Viktor Moskvoretskii

Karma: 113

PhD @ EPFL DLab with Robert West

I do research on LLM Personas—where to they come from, how to apply them, how to make models safer.

Viktor Moskvoretskii 16 Jul 2026 10:03 UTC
2 points
0
on: Personascope: Measuring how deeply LLMs adopt personas
very cool, works, i think its super timely and relevant. I had couple questions and suggestions, as we are working on a very similar topics:
1) on the values. Refusal based signals are cool, but do you think it is how persona values should be measured? It feels like you are asking model to be misaligned after obtaining persona. I believe there is a much larger values displacement as just those. Like would the model make the decisions this specific persona would make on dilemmas where its values diverge from the assistant? With Voldemort you’d expect certain reasoning patterns and certain choices, not just fewer refusals.
I think you might benefit a lot from checking benchmarks like AI Risk Dilemmas or MoreBench, at least their evaluation protocol.
2) on more natural personas ~~(but anyway who knows what is persona :) )~~: How would you expect a transfer to the real personas, like evil or sycophantic, as they are shown in persona vectors or assistant axis. I think PSM also meant those, not role-playing like Voldemort. So your PAD presupposes a nameable character that can answer “who are you?”, but a dispositional persona (evil, sycophantic) has no identity claim to probe, how would you propose to deal with that? Same for the competence channel: asking factual questions feels relatively strange, as knowledge is largely universal across such modes. Do you see depth needing a second operationalisation for identity-free personas?
I’d also like to share couple of our works here that u may find useful.
1) we were showing that dispositional personas appear very early and persist through post training with most effect in DPO, maybe you will find the machinery useful, as you mention “tracking RL trajectories”. https://arxiv.org/abs/2605.13329
2) we are also working on synthetic persona pretraining—installing one synthetic persona at pretraining, feels like a good fit for your induction axis. We were actually facing exactly the question of how to measure persona stability inside the assistant, so how to test that our assistant is robustly adopting synthetic persona? We call it “persona binding” :) https://www.lesswrong.com/posts/3xQQK9i8mhJDE2uMg/synthetic-persona-pretraining-alignment-from-token-zero
I would be happy to share all the details, checkpoints and talk about this work more!

Viktor Moskvoretskii 27 May 2026 10:03 UTC
3 points
1
in reply to: RogerDearnaley’s comment on: Synthetic Persona Pretraining: Alignment from Token Zero
Indeed, that was one of our goals: to build a lever for inference time. If we build a synthetic persona and we know it exists, then it would be easy to track it through inference time, modify it, etc. I love how “The Assistant Axis” did activation capping to prevent persona drift, and we are aiming to further mechanistically locate our synthetic persona and see what we can do with it at inference time!

Viktor Moskvoretskii 21 May 2026 9:02 UTC
5 points
4
in reply to: avturchin’s comment on: Synthetic Persona Pretraining: Alignment from Token Zero
Good question — and yes, in our setup the persona is built from scratch, so in principle it could be any persona, including a real one. The synthetic version is advantageous in our view mostly because it’s very controlled: we can specify exactly what it values and how it should reason.
Using a real person seems possible in theory, but raises several hard questions:
1. Whose persona? Picking someone is already a very hard question. Who’s the most aligned person in the world? Aligned according to whose values? Is it even ethical to bake one specific person’s persona into a model?
2. How do we actually measure one human’s persona?
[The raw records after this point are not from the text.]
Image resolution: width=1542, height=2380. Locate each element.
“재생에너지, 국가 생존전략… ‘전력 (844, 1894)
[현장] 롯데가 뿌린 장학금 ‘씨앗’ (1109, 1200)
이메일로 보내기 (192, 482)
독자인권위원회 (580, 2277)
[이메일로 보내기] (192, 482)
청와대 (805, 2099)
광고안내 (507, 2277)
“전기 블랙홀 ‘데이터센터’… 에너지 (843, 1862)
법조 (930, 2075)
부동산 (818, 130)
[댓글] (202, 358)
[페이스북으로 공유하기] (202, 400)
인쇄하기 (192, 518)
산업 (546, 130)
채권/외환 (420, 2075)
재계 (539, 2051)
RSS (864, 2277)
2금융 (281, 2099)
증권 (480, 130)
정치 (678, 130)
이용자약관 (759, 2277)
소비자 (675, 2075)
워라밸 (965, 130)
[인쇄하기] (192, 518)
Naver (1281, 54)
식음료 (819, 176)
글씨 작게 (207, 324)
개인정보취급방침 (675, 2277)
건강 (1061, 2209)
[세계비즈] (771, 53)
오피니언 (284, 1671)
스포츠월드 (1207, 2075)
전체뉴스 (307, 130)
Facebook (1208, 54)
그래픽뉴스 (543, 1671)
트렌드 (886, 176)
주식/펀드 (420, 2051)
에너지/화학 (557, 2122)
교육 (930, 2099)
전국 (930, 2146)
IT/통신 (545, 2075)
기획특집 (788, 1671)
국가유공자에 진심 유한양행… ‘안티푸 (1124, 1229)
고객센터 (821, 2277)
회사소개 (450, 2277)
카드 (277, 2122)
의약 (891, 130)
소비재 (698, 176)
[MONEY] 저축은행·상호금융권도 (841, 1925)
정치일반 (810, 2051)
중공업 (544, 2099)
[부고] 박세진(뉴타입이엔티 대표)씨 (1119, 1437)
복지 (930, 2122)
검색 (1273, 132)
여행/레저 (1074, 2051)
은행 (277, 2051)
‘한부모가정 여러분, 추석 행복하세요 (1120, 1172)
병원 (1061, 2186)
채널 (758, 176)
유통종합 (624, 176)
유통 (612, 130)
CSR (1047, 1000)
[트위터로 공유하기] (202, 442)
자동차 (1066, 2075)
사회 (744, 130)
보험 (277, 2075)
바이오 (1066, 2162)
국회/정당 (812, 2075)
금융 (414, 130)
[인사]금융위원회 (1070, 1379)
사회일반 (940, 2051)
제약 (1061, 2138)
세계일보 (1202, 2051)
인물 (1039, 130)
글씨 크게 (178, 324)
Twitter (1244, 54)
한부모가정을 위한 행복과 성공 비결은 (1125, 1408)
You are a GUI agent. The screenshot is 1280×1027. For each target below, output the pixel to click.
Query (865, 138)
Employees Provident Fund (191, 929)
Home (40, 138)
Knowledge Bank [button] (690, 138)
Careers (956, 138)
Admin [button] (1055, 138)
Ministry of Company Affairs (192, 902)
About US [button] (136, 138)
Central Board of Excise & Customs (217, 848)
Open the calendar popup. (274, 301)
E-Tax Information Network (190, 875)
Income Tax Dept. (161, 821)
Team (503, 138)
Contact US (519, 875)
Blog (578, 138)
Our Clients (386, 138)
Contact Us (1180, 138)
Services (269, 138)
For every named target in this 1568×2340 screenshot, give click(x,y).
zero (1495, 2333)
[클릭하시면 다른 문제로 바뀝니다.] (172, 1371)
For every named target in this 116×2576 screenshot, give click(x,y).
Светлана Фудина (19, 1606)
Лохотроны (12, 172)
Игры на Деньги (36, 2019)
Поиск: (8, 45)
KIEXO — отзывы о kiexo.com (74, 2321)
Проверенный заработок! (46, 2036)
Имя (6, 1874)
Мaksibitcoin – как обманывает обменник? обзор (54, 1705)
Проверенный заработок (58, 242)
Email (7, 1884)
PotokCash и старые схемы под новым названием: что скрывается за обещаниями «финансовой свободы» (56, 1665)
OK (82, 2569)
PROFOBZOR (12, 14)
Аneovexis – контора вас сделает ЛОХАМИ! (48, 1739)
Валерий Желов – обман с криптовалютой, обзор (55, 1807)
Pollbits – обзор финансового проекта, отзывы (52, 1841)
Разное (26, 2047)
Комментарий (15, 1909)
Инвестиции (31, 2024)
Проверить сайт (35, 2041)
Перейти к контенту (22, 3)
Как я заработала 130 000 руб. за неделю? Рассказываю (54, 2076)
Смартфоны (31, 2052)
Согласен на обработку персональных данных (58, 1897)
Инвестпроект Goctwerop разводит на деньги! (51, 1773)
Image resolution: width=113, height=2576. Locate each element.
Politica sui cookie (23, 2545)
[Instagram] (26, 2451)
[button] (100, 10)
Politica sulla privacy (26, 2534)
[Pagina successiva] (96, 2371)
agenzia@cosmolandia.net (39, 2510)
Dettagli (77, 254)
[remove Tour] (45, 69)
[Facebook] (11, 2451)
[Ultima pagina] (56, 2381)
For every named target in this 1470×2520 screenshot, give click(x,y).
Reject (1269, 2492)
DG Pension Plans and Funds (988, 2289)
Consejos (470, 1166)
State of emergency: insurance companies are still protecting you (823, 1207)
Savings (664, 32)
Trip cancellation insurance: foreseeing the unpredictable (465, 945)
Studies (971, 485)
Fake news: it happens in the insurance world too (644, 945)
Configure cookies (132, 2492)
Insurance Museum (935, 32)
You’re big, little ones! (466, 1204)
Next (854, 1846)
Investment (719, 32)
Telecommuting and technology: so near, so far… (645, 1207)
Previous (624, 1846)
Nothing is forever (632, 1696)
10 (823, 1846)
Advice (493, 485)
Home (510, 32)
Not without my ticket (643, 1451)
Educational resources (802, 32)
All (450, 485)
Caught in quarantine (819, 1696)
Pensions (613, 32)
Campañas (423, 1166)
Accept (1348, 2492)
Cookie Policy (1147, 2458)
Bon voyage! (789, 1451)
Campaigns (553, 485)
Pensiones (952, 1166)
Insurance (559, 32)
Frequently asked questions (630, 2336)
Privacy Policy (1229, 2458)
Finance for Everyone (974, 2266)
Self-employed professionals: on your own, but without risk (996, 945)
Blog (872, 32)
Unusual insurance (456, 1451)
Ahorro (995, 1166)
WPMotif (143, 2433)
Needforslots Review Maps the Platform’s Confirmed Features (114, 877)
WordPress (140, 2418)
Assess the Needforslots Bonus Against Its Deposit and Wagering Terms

The term is useful, but even psychologists struggle to define it fully. We have instruments, but they don’t give us a complete picture.
3. Humans are much more complex than a persona. If we “hire” a real person, we’re not getting just a persona — we’re getting a whole personality with multi-level structure: inconsistencies, moods, changing views, contradictions.
To summarize: I think this is a very relevant question, and maybe one day we’ll get closer to it. But for now the drawbacks and limitations are substantial. Hopefully we’ll get there eventually — if it ends up serving the good!